By AARON KATERSKY and ALEXANDER MALLIN, ABC News

(NEW YORK) — A China-based executive of an American telecommunications company was charged Friday with disrupting video conferences meant to commemorate the Tiananmen Square massacre.

Xinjiang Jin’s alleged conduct is part of what federal prosecutors in Brooklyn called the “Faustian bargain” China demands of U.S. technology firms that operate in the People’s Republic of China.

“Jin worked closely with the PRC government and members of PRC intelligence services to help the PRC government silence the political and religious speech of users of the platform of a U.S. technology company,” said acting U.S. Attorney Seth DuCharme. “The charges announced today make clear that employees working in the PRC for U.S. technology companies make those companies — and their users — vulnerable to the malign influence of the PRC government.”

The charging document doesn’t name the company, but a source familiar with the case told ABC News Jin worked for Zoom, which cooperated with the investigation.

Jin is not in U.S. custody, but the FBI issued a wanted poster for his arrest.

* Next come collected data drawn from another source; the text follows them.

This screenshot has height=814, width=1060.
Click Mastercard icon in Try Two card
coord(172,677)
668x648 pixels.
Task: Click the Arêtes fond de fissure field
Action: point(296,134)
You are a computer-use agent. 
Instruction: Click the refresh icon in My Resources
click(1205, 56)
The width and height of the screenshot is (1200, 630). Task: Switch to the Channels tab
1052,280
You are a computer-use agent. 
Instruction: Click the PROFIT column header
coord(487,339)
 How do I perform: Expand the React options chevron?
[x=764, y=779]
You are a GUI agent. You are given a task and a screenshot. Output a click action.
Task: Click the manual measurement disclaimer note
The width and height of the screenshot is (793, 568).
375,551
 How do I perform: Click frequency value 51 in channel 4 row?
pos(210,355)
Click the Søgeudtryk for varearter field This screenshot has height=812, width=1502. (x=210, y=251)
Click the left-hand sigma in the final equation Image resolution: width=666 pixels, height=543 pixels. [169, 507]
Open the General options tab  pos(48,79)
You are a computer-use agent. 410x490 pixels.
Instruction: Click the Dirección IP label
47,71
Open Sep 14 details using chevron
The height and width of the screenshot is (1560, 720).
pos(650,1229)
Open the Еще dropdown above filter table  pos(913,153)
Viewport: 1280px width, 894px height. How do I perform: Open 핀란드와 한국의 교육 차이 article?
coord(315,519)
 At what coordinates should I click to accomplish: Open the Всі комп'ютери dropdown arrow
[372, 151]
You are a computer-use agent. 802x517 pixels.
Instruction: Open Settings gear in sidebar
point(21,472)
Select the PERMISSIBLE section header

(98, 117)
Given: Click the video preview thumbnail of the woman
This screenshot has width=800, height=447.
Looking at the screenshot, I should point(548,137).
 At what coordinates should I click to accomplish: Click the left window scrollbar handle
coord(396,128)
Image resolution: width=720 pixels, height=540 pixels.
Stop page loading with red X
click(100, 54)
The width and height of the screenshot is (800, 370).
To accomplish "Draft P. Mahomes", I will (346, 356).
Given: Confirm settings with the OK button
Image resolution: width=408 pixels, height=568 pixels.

“No company with significant business interests in China is immune from the coercive power of the Chinese Communist Party,” said Assistant Attorney General John Demers. “The Chinese Communist Party will use those within its reach to sap the tree of liberty, stifling free speech in China, the United States and elsewhere about the Party’s repression of the Chinese people.”

Jin served as Zoom’s primary liaison with Chinese law enforcement and intelligence services, and, according to the charging document, he regularly responded to requests from the Chinese government for information and to terminate meetings hosted on Zoom’s video communications platform.

Jin also was responsible for proactively monitoring Zoom’s video communications platform for what the Chinese Communist Party considers to be “illegal” meetings to discuss political and religious subjects, according to prosecutors.

Jin and others terminated at least four Zoom video meetings commemorating the 31st anniversary of the Tiananmen Square massacre, most of which were organized and attended by U.S.-based participants, such as dissidents who had participated in and survived the 1989 protests, prosecutors said.